Figure 5(a) shows the confusion matrix for EfficientNetB0 that correctly identified 415 out of 415 Fractured cases (TP) and 302 out of 337 Non-Fractured cases (TN), with only 35 Non-Fractured cases as Fractured (FP). However, the confusion matrix for ResNet50 (Figure 5(b)) correctly identified 297 out of 415 Fractured cases and 305 out of 337 Non-Fractured cases. It misclassified 35 False Negatives and 118 False Positives.
4.3 Loss function and Precision-Recall
Figure 6 illustrates the loss functions of training and validation over 10 epochs for the traditional ResNet50 and EfficientNetB0. ResNet50 exhibited higher loss values, indicating suboptimal learning, while EfficientNetB0's loss decreased more effectively due to fine-tuning.
Figure 6. Loss function of training and validation loss for ResNet50 and EfficientNetB0
Figure 7. Precision-Recall curve for ResNet50 and EfficientNetB0 with SVM
Finally, Figure 7 presents Precision-Recall curves for hybrid approaches (ResNet50 and EfficientNetB0 with SVM), with vertical lines indicating recall at the optimal threshold 0.95 for ResNet50 with SVM and 0.99 for EfficientNetB0 with SVM, demonstrating how precision and recall are traded off.
This study demonstrates the superiority of hybrid approaches over traditional training for the classification of bone fractures. The hybrid approaches, combining ResNet50 with SVM and EfficientNetB0 with SVM, demonstrated superior performance compared to traditional training methods across multiple metrics. EfficientNetB0 with SVM achieved an impressive accuracy of 98.01% and a near-perfect recall of 0.99 for fractured cases, establishing it as a highly reliable option for clinical applications. The EfficientNet-B0 + SVM outperformed others due to its effective feature fusion mechanism, where EfficientNet-B0’s optimized feature extraction complements SVM’s precise classification.
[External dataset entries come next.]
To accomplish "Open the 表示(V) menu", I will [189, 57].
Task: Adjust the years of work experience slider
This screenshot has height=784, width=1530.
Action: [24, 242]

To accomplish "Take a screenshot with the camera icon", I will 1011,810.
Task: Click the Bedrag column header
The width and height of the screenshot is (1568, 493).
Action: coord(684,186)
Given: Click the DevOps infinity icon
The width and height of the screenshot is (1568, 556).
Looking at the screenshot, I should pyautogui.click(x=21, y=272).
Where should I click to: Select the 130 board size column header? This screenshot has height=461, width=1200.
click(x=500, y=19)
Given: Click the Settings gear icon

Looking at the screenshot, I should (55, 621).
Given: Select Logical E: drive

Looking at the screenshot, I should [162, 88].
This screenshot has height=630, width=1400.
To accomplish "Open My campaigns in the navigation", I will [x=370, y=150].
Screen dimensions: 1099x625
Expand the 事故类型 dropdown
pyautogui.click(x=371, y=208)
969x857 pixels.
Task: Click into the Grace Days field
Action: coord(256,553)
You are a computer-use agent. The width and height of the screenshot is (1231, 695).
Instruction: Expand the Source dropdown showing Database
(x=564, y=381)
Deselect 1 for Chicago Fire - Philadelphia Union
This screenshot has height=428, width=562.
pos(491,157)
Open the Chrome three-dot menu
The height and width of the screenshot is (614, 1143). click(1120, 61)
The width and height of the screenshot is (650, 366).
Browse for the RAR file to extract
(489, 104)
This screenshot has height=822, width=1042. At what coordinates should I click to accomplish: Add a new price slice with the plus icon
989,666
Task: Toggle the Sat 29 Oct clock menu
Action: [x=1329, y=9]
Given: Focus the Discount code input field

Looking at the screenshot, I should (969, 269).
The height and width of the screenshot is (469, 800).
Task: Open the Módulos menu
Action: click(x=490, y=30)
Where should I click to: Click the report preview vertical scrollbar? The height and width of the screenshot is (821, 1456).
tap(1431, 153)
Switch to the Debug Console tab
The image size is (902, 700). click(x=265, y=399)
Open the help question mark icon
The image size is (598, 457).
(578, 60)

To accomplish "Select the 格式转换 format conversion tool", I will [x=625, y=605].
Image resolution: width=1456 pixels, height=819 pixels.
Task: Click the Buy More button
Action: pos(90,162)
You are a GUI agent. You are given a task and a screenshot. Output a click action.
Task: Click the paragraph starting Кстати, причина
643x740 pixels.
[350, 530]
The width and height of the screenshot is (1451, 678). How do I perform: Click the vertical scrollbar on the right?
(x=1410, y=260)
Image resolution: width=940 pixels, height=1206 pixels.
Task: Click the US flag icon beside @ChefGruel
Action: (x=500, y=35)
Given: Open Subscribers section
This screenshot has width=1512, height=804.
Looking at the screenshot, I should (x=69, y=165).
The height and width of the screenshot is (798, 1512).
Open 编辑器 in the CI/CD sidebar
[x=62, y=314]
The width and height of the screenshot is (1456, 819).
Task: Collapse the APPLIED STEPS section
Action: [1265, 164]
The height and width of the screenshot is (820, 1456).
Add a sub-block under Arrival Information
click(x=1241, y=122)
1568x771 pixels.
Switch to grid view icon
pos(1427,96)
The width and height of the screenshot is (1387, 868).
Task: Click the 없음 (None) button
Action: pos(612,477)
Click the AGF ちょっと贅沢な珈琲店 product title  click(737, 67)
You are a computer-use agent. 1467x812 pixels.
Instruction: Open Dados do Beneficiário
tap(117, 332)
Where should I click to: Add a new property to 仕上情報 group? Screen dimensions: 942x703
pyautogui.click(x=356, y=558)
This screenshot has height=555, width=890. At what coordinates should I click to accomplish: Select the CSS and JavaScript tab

Similarly, ResNet50 with SVM significantly enhanced performance over direct ResNet50 training, improving accuracy from 80.05% to 96.41% and recall from 0.72 to 0.95, effectively addressing challenges such as poor generalization and class imbalance inherent in traditional methods.
On the other hand, EfficientNetB0 with SVM was particularly efficient, requiring just 20.44 minutes compared to 63.92 minutes for direct training (a 68% reduction), while ResNet50 with SVM reduced training time from 83.96 minutes to 38.47 minutes (a 54% reduction). The hybrid approaches yielded steady and dependable results, which made them ideal for clinical deployment, particularly in settings with constrained computational resources, in contrast to older methods that gave inconsistent results across tests.